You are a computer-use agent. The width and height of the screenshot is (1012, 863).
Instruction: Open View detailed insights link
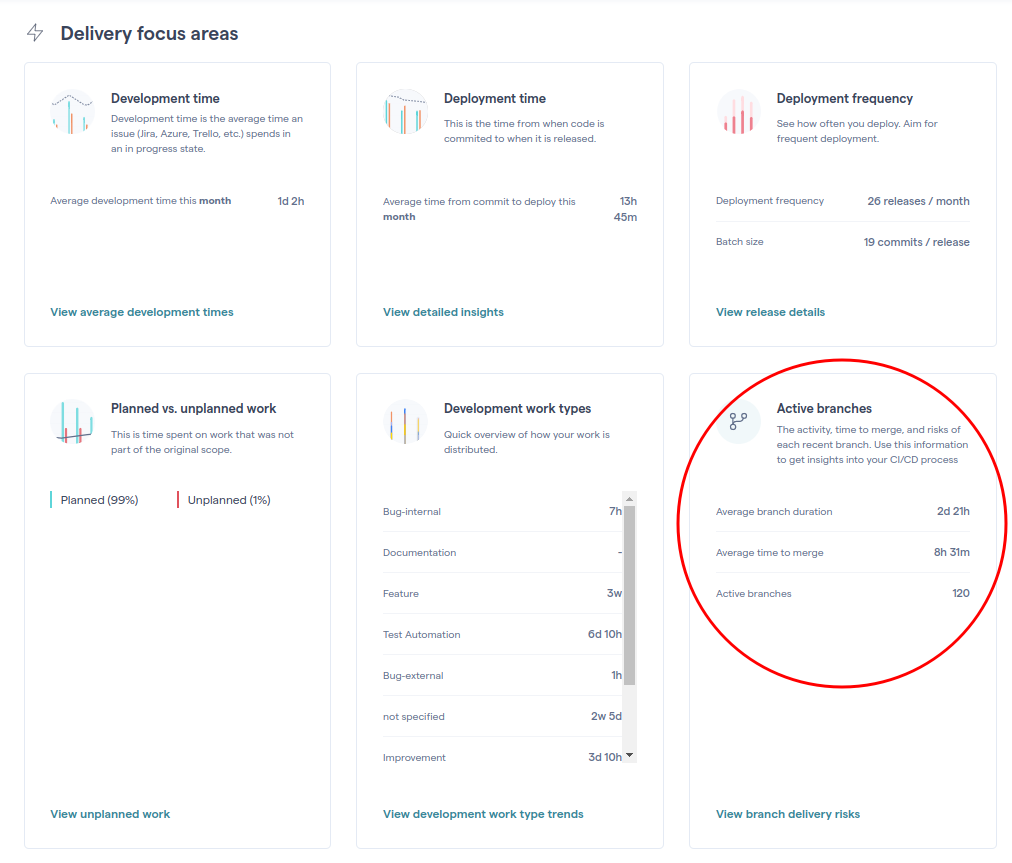pyautogui.click(x=443, y=312)
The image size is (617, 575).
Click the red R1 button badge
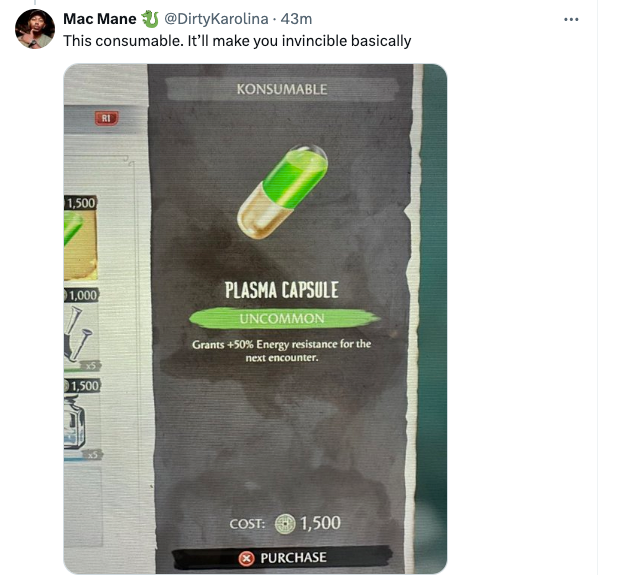[x=106, y=118]
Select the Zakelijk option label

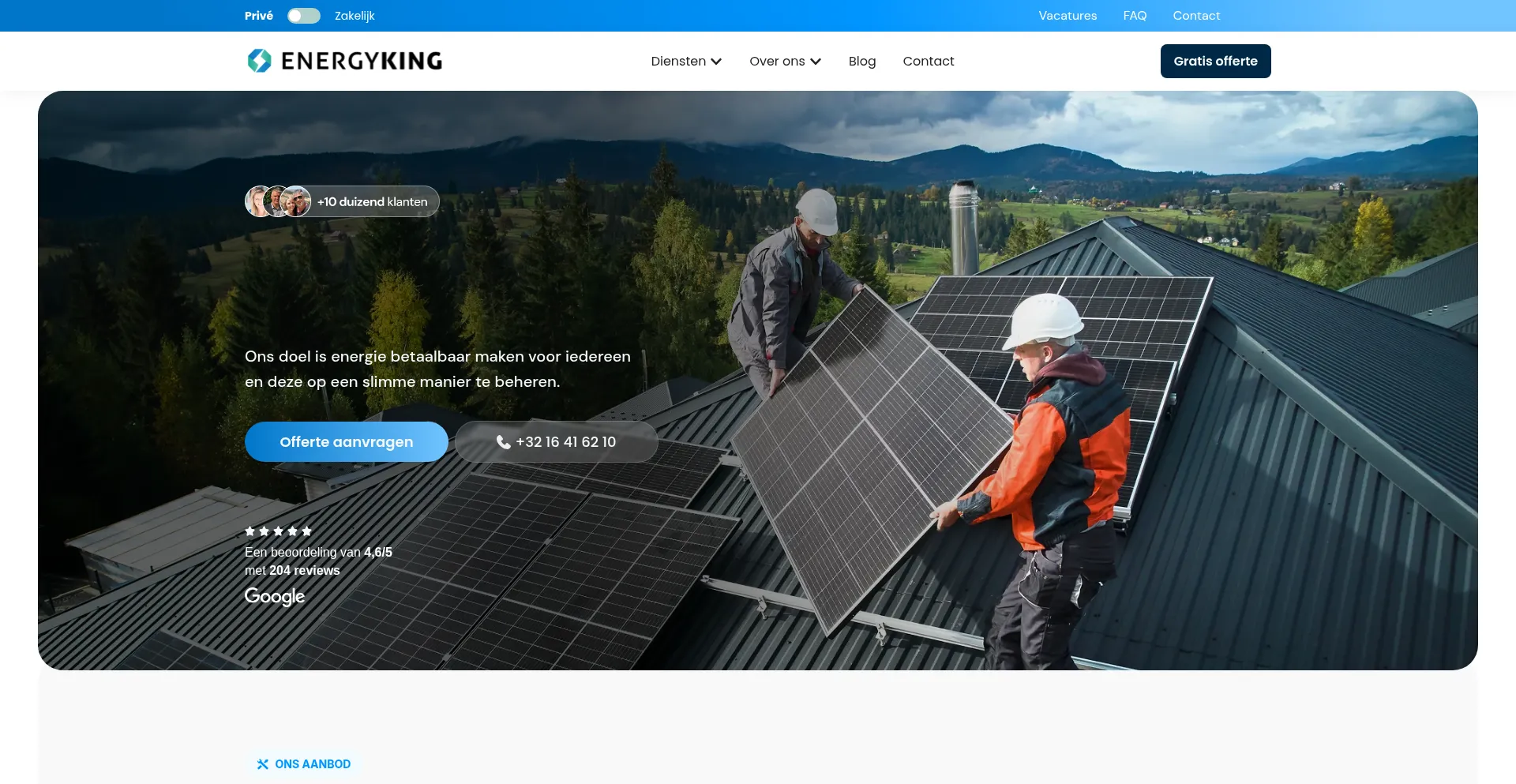(x=355, y=16)
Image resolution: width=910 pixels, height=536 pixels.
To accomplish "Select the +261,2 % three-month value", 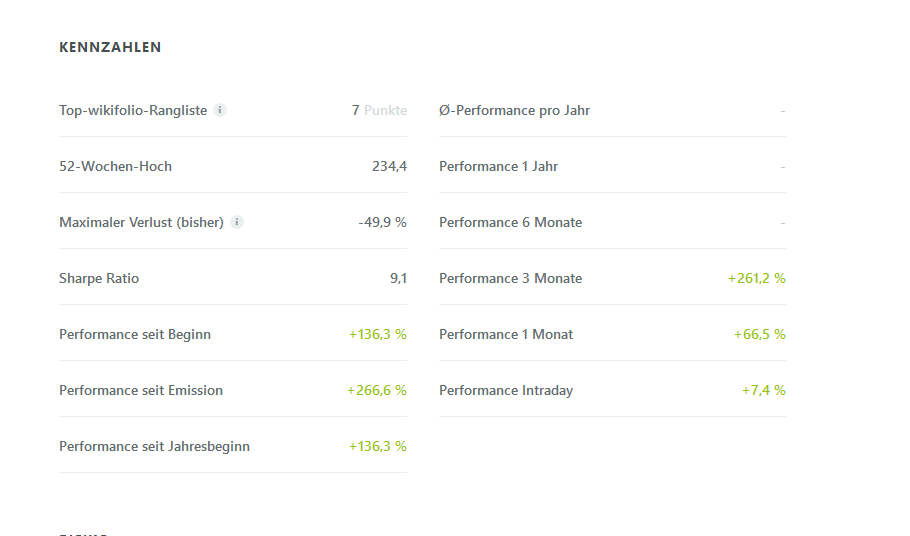I will click(x=756, y=278).
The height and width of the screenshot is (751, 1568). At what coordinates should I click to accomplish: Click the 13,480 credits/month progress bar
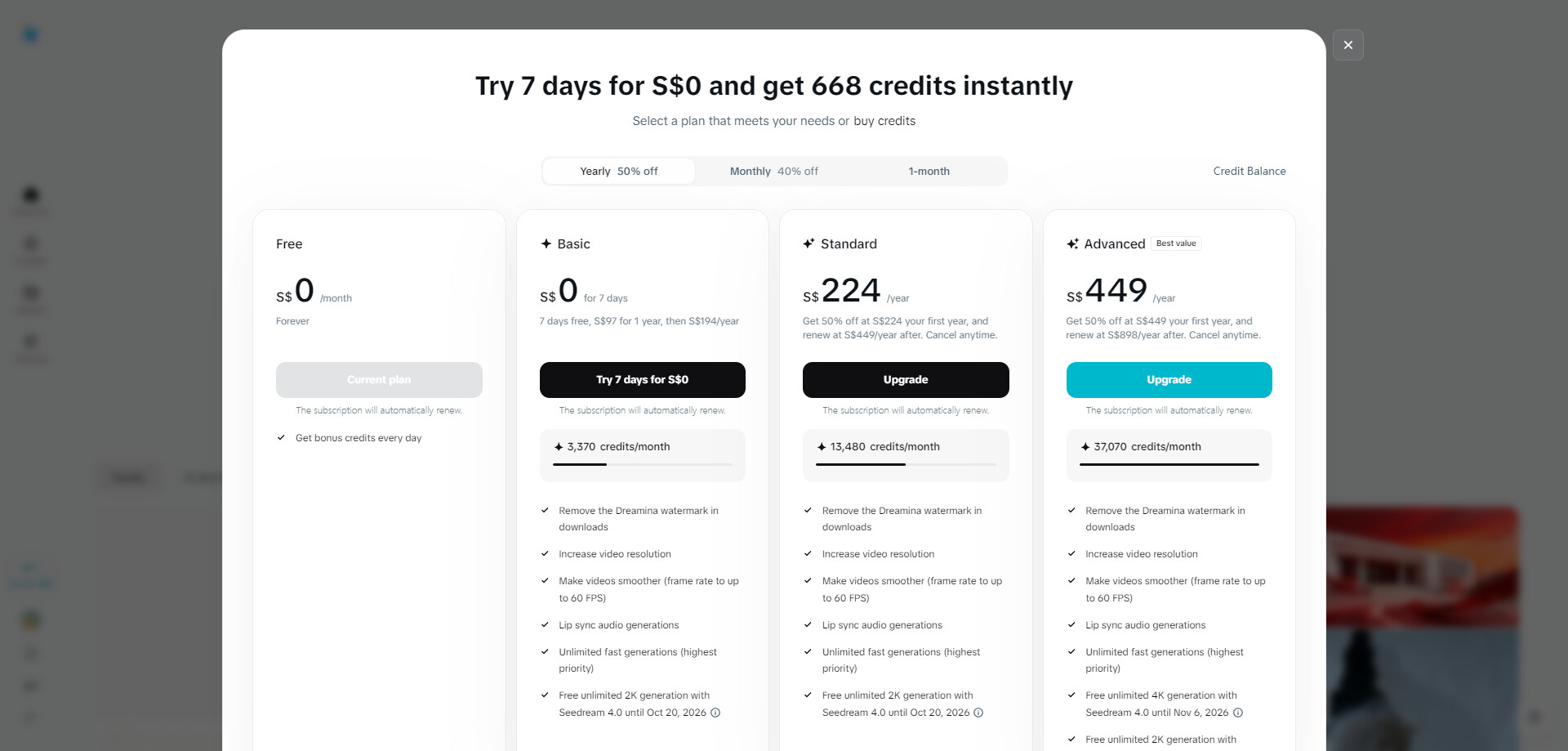906,464
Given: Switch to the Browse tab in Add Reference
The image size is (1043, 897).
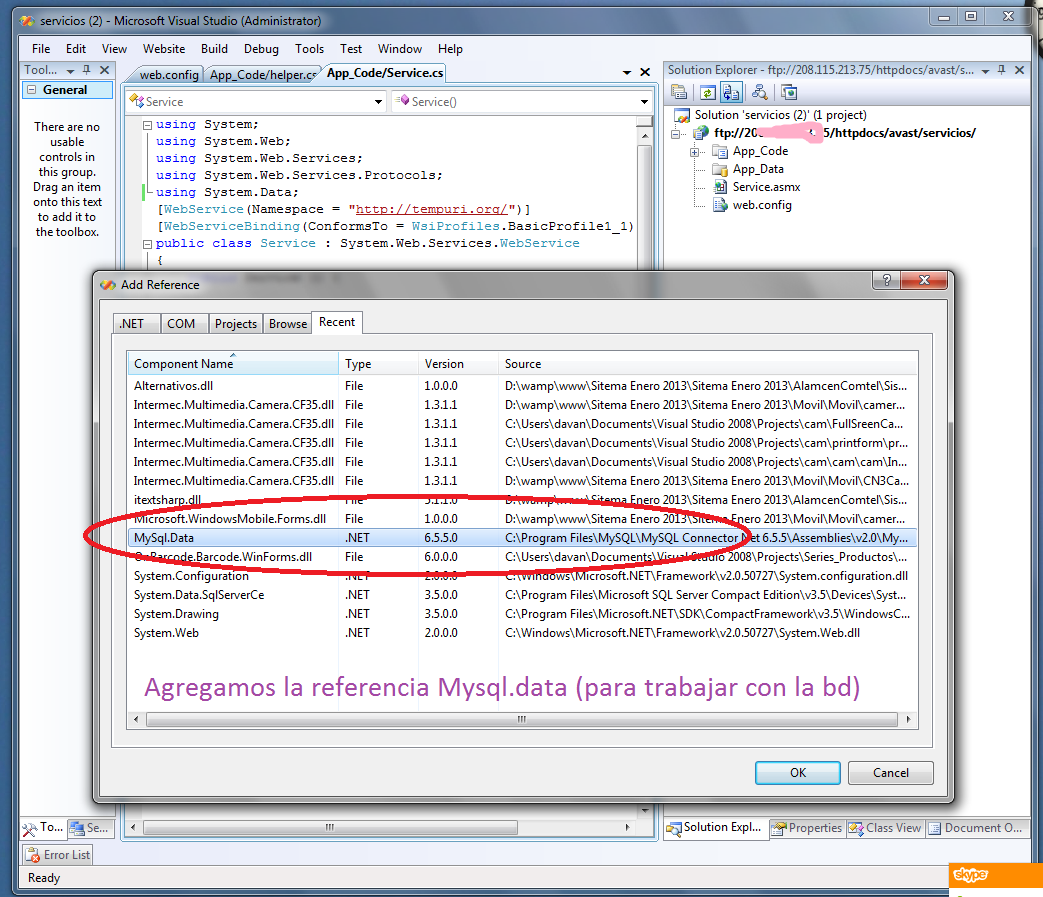Looking at the screenshot, I should (287, 322).
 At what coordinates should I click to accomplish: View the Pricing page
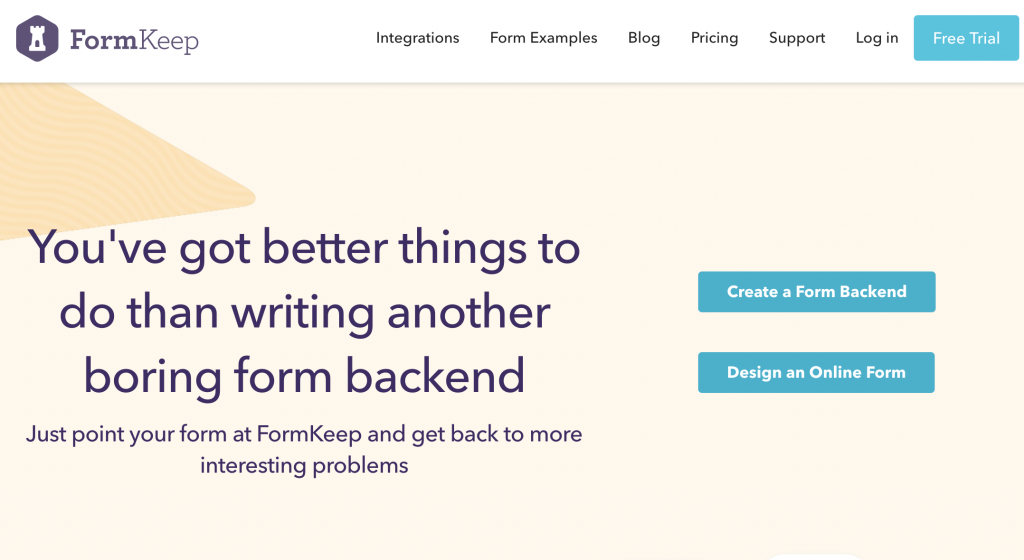714,38
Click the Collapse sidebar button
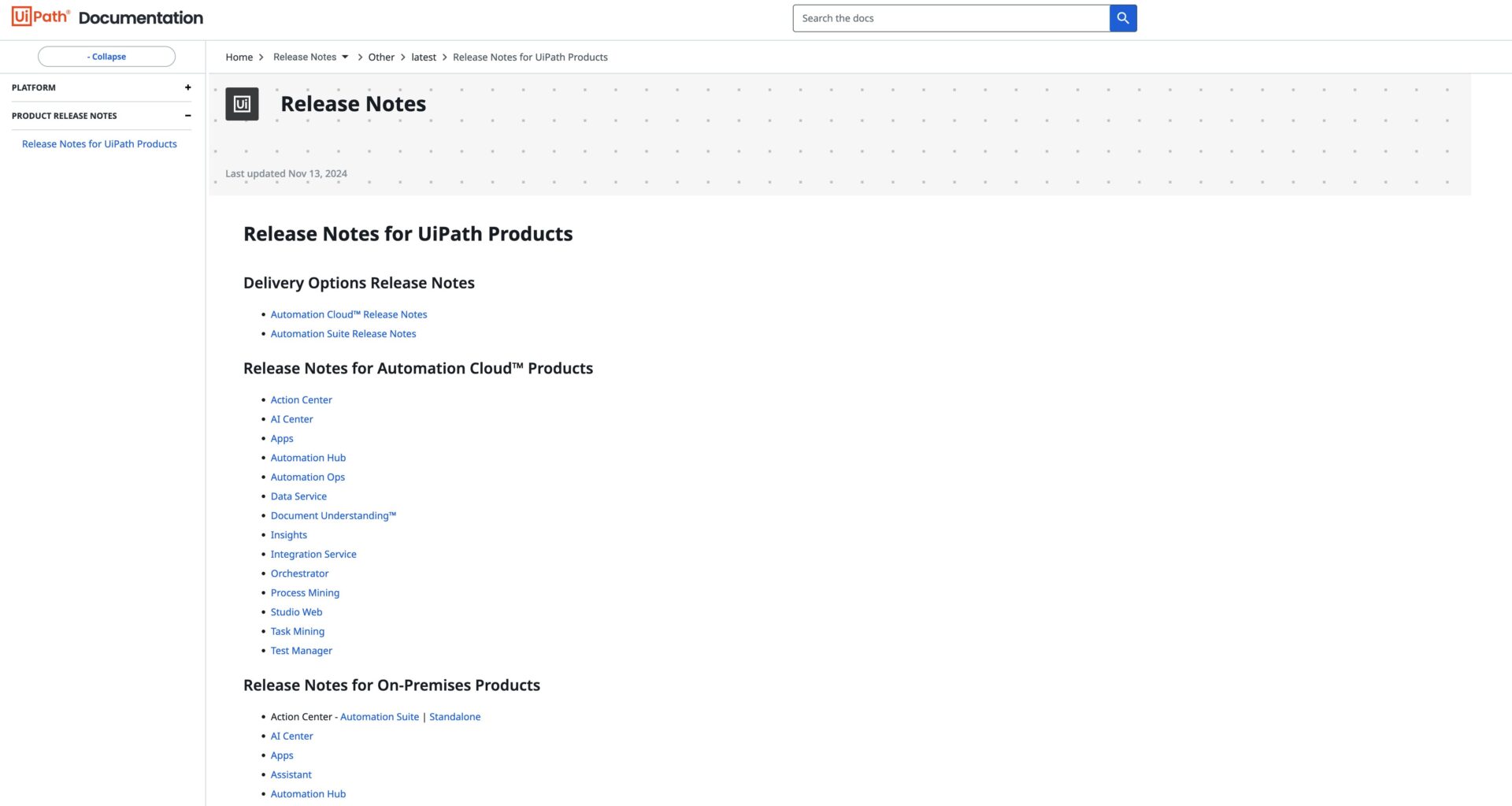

• • • • •

Exercise requirements => Each line from the one holding "Given: Switch to" through the end of the listing is to be output exactly, both ends included, with no other lines and the pictures left out.

Solution for this problem =>
Given: Switch to the Browse tab in Add Reference
The image size is (1043, 897).
Looking at the screenshot, I should (287, 322).
 At what coordinates should I click to accomplish: View the Pricing page
714,38
Click the Collapse sidebar button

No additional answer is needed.